26 The relevant Regional Environmental Plan (“REP”), being REP 20 – Hawkesbury-Nepean River, also requires development consent for use of land as a caravan park.

27 The subject land is zoned “Environment Protection Mixed Agriculture (Scenic)” under Hawkesbury Local Environmental Plan 1989 (“the LEP”). Caravan parks are not separately listed in the land use table, nor are they defined in the plan. They are, therefore, prohibited within the zone, but “tourist facilities”, “rural tourist facilities”, and “identified land uses” are permissible.

28 “Tourist facilities” are defined as:

          a building or place that is used to provide refreshment, accommodation, recreation or amusement facilities for the travelling or holidaying public”.

29 An “identified land use” is a use for which consent or approval has been granted by Council, and which was in operation at the date Amendment No. 108 to the LEP commenced, namely 18 August 2006.

30 At a hearing before Tuor C in November 2006, counsel for the applicant submitted that the development in the relevant development application (“DA”), dated 18 April 2000, fell within the definition of “Rural Tourist Facility”, which is permissible in the zone, and defined under the LEP as:

          “a building or place in a rural area that is used to provide low scale holiday accommodation, recreation or education for the travelling or holidaying public, and may consist of holiday cabins, horse riding facilities, refreshment rooms or the like”.

(3) The use of the subject land

31 Contrary to the way in which the applicant’s case was argued (see T5, L3-5), the question of characterisation of use is quite separate from the question of construction of consents.

32 The use of the subject land is to be properly characterised “in a common sense and practical way”, and by reference not to words used in documents, but to “actual development” on the land. Hopkins and Another v Tweed Shire Council and Another (2001) 113 LGERA 406, [2001] NSWLEC 75 (“Hopkins”); Chamwell Pty Ltd v Strathfield Council (2007) 151 LGERA 400, [2007] NSWLEC 114; Grace and Another v Thomas Street Cafe Pty Ltd and Others (2007) 159 LGERA 57, [2007] NSWCA 359.

33 Regardless of the view properly to be taken by the court on the question of valid development consent, the documentary evidence portrays development and activity on the subject land as entirely consistent with the definitions of “caravan park” in SEPP 21, and/or of “tourist facility” and /or “rural tourist facility” in the LEP, and the current use of the subject land can and should be so characterised.

• [Material]:

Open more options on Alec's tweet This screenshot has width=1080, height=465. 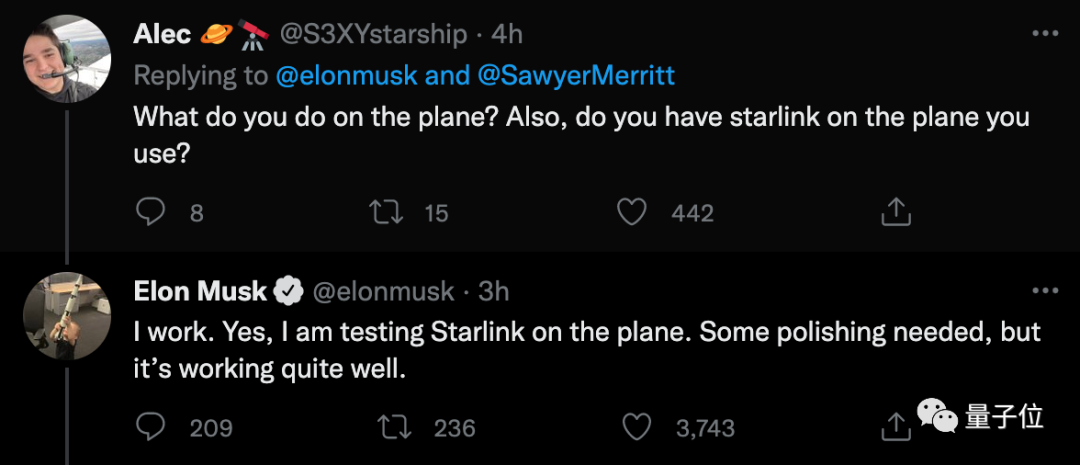pos(1044,33)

• [Set task 1]:
In the land-use judgment excerpt, on what date did Amendment No. 108 to the LEP commence?
• [Set task 2]:
List every court case cited by name in the land-use judgment excerpt.
• [Set task 3]:
Please continue the land-use judgment excerpt from its final paragraph onward.

• [Output 1]:
18 August 2006

• [Output 2]:
- Hopkins and Another v Tweed Shire Council and Another (2001) 113 LGERA 406, [2001] NSWLEC 75
- Chamwell Pty Ltd v Strathfield Council (2007) 151 LGERA 400, [2007] NSWLEC 114
- Grace and Another v Thomas Street Cafe Pty Ltd and Others (2007) 159 LGERA 57, [2007] NSWCA 359

• [Output 3]:
34 In this regard it is to be noted that Tuor C observed that the park appeared to be operating more for the benefit of the shareholders who own a moveable dwelling or structure located on a site within the development “as a sort of holiday house”, rather than to attract tourists or the general travelling public on a more casual/informal basis.

35 The proven use of the subject land is not prohibited, but does require development consent.

(4) These proceedings seen in their litigation context

36 The caravan park’s relationship with its local council, originally Colo Shire Council and more recently Hawkesbury Shire Council, clearly has a long and complex history. (It would appear that the identity of the relevant council/consent authority changed in the late 1970s or early 1980s).

37 The evidence suggests there have been several proceedings in this court regarding this land/park, but the issue of permissibility of the continuing use of the subject land as a caravan park arose in the court for the first time in November 2006, during class 2 proceedings before Tuor C (Matter No. 20642 of 2006), and again in the subsequent s 56A appeal heard by Biscoe J in December 2007.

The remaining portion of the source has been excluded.